**Exercise directions**
Of the material below, the lines to be retyped are those from the line containing "Instruction: Select polySurface1" through the line containing "You are a computer-use agent. The", inclusive; reproduce them exactly.

**Given entries**
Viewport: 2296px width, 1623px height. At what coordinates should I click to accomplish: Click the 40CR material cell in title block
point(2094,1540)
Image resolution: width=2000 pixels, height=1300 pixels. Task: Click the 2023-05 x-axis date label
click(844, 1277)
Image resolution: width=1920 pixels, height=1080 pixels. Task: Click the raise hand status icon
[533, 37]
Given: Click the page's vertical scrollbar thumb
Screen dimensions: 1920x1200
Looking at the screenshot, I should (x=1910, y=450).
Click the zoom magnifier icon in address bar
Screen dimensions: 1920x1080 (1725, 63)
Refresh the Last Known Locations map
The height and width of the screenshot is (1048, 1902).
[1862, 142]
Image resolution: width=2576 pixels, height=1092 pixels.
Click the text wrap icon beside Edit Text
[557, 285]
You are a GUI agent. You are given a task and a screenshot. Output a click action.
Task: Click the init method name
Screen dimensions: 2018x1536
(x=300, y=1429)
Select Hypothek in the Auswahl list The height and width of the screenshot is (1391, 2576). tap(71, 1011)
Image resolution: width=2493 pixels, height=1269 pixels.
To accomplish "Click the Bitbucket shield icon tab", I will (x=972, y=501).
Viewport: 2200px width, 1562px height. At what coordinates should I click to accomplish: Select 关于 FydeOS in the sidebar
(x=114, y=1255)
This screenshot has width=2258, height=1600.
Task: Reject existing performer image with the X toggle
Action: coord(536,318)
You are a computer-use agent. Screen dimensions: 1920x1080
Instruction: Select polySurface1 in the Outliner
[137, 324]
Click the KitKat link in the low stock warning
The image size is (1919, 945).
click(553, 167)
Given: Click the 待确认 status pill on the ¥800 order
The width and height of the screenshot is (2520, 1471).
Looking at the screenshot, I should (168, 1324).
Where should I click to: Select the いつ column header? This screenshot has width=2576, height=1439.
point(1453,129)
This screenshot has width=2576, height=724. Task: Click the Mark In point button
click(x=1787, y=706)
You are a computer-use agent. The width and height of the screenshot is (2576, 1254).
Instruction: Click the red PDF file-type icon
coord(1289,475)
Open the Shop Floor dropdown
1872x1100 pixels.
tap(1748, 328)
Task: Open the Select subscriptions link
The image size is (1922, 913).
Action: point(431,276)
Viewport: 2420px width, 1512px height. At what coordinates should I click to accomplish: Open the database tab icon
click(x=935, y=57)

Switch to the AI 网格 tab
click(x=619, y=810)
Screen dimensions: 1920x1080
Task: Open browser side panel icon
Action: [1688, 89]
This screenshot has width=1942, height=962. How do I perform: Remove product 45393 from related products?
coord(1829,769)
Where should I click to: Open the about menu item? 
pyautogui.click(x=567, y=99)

**Task answer**
Instruction: Select polySurface1 in the Outliner
[137, 324]
Click the KitKat link in the low stock warning
The image size is (1919, 945).
click(553, 167)
Given: Click the 待确认 status pill on the ¥800 order
The width and height of the screenshot is (2520, 1471).
Looking at the screenshot, I should (168, 1324).
Where should I click to: Select the いつ column header? This screenshot has width=2576, height=1439.
point(1453,129)
This screenshot has width=2576, height=724. Task: Click the Mark In point button
click(x=1787, y=706)
You are a computer-use agent. The width and height of the screenshot is (2576, 1254).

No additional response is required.